Earlier this year four soldiers were convicted in courts martial in Germany of the abuse of Iraqi looters in what became known as the Camp Breadbasket scandal, in which prisoners were forced to strip naked and were photographed simulating sexual positions.
 
Scapegoat claim
 
The four members of the 1st Battalion, the Royal Regiment of Fusiliers claimed that they had been scapegoated and that an order had been given that they "work" the looters and force them to run with boxes on their heads. In their defence, the soldiers claimed they had not been briefed on the Geneva convention and had not been told how to treat prisoners.
 
Last night the soldier with the Scottish Regiment said: "We don't really get taught officially what's in the Geneva convention. No one gave me anything to read or anything. Maybe there's a rough idea it exists, you know, about civilians ... yes, prisoners and all that. I think the officers might get more details, study it all. But no one ever told me to. I think most people think that sort of thing is done with proper war, between armies, not terrorism and looting."
 
Another former corporal, who served on the frontline during Operation Telic - the codename for the British operation in Iraq - but has since left the army, said: "It's terrible that it's happening. I don't think Britain should have signed it [the International Criminal Court Act 2001] in the first place. The Americans are exempt from it. This is just putting British soldiers' lives at risk.
 
"I think the fact that these lads are getting prosecuted and it could happen to any other British soldier is wrong. If all this was happening 60 years ago, where would we be now? In the present climate it adds more fuel to the fire for these terrorists in Iraq."
 
Another former soldier, who served in Iraq with the Household Cavalry for six months, said: "You are out there to do the job.

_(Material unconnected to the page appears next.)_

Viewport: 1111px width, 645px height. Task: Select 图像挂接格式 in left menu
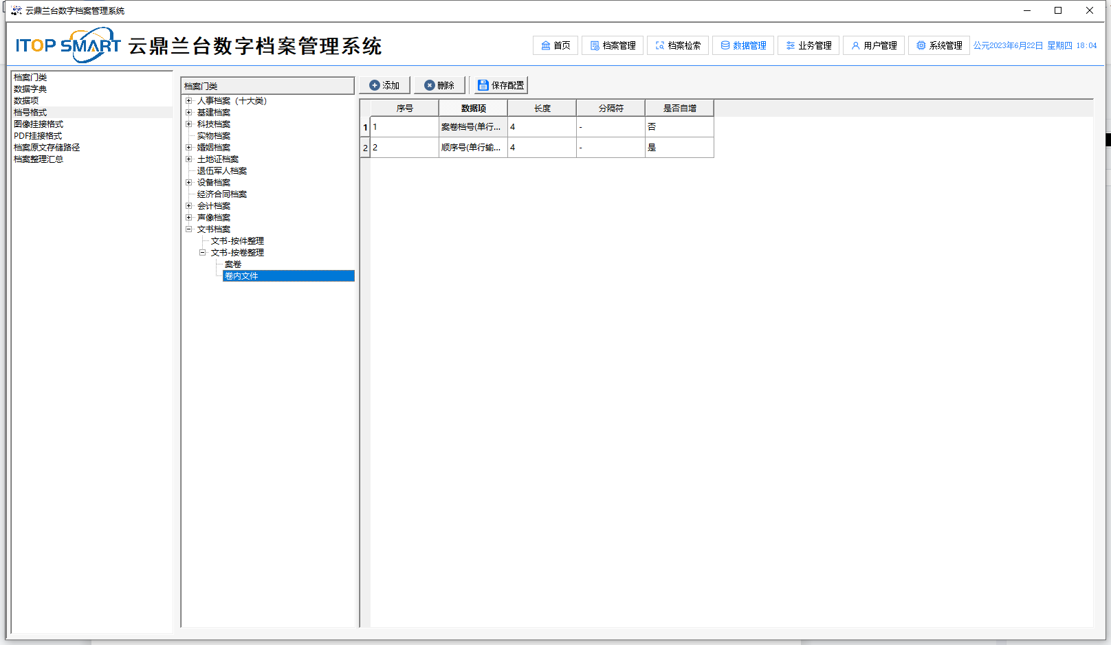click(39, 124)
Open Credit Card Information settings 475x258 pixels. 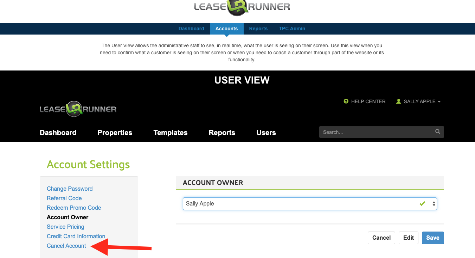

If you have got to start thinking about silly things that you might be prosecuted for, you're putting people's lives at risk.
 
"If you have got to think about that at a moment's notice, it is going to be you on the floor and not them. It is going to bring the morale of the British soldier down. That's when you will get people refusing to go out and soldier in Iraq. I would definitely consider not going out and doing it, especially if I thought I was going to be shot.
 
"The people that are sitting behind a desk that are putting these people through the court, they should really put themselves in the shoes of soldiers and see what he goes through in Iraq and other places like that. It's just constant pressure out there, never knowing when your next bit of rest is going to be. You're always worrying whether you are going to be bombed or shot at, you never know what's going to happen."